The 20th century saw a rapid rise in press standards, so that in the post-World War II era, the press had acquired a certain standing with the general public, and editors set higher and higher professional journalistic requirements.
But as television news and later the internet began to dominate the press — now referred to as the media — the quality of news coverage rapidly declined to the state in which it exists now.
In the past, the press was primarily the nation’s newspapers, most of which took the side of one of the major political parties of their era. Non-political reporting also lacked much objectivity, with war and domestic disaster news often based on rumor, conjecture, and even deliberate deception.
A 19th century headline, for example, would sometimes have the sub-headline “Interesting if True!” Today, many editors and journalists seem to have adapted this to “Interesting if False!”

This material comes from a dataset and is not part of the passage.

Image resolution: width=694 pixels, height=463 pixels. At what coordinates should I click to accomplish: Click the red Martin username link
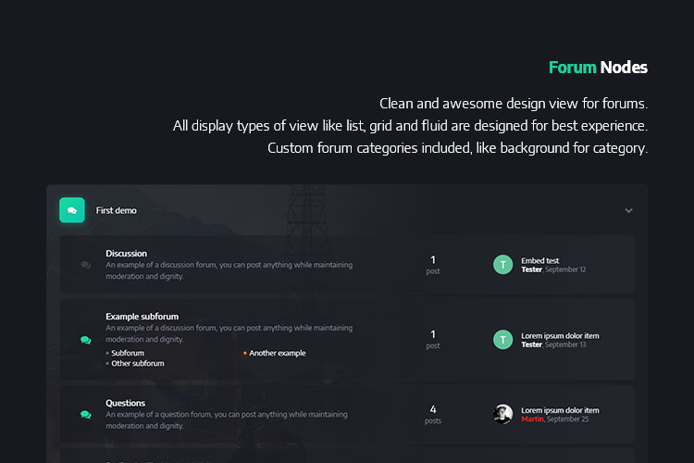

The press has always and naturally had an adversarial role in public life. It also had much to do with stirring up colonial America to sympathize with the Revolution, and likewise stirred abolitionist sentiment that culminated in the Civil War.
One press magnate is said to have singlehandedly, through his chain of newspapers, provoked U.S. action in the Spanish-American War. Prior to the U.S. entry into World War I, press coverage helped turn public opinion against the Central Powers in Europe, and it was the press that assisted the abrupt turn of general anti-war U.S. sentiment prior to Pearl Harbor.
The media also supported public revulsion to the war in Vietnam. Today, the American media has had much to do with the widespread sympathetic attitude toward Ukraine in its war with Russia.
As the Republic matured and discarded slavery, segregation, child labor, and advanced women’s suffrage and civil rights, journalism also matured as fair and transparent. Accurate reporting became more and more standard — and was rewarded by the public.
In the 1970s, the Watergate scandal became the apotheosis of the intensified adversarial and investigative role of the media. Its success in bringing about the resignation of a U.S. president was followed by a self-intoxication of many reporters, in which their private opinions and biases were believed to be above the rules of fairness and accuracy.
This was, of course, a reversion to press attitudes in the past, when the institution was perceived as an instrument of subjective ideologies and attitudes and played a role in domestic politics and foreign wars.
The current reversion to journalism’s early behavior is not monolithic. The once-honored press giants of the recent past, including the New York Times, Washington Post and most news agencies and large TV networks, have become propaganda outlets for the progressive, woke, and radical left agenda in the U.S.
This has led to public regard for the media, as measured by every public opinion poll, to be extremely and historically low. Conservative newspapers also exist in a few large cities, (e.g. New York Post, Washington Examiner, Washington Times, Boston Herald, Pittsburgh Tribune-Review, and Richmond News-Leader) but represent a tiny minority of U.S. daily newspapers.
However, probably the most respected newspaper overall in the in the U.S. is the conservative Wall Street Journal.
Magazines, like newspapers, have long been associated with political attitudes, and continue to be so today. However, several very liberal and very conservative major magazine publications have recently closed down, or are surviving as profitless pastimes of wealthy owners. Today, numerous politically oriented magazines, in print and online, ranging from left to right, are published.
Most Americans now receive news through a variety of venues, but are increasingly turning to the internet as their primary source of information. This includes once print-only newspapers and magazines, which have instituted subscription-based online editions.
Radio and the internet have also created a platform for opinion journalists, pundits, and other political commentators. The late conservative Rush Limbaugh became the most widely heard commentator through his regular radio and TV shows, and his successor appears to be Tucker Carlson, who has left Fox News for his own show on Twitter. Liberal-progressive and other conservative personalities are heard or seen by millions of Americans every day.
Opinion journalism, of course, is understood to be partisan, but classic reporting journalism had been held to a different standard. The criticism of the latter, including editors and reporters, is that they have confused the front page to be the editorial page. This is the historic and controversial turn of journalism today, and the source of its “vacation” from its maturity and evolution as a communication institution covering public affairs.
Leading this trend, progressive and radical leftism has spawned wokeism, cancel culture, and political correctness as tools for the kind of journalism which the general public increasingly and overwhelmingly rejects.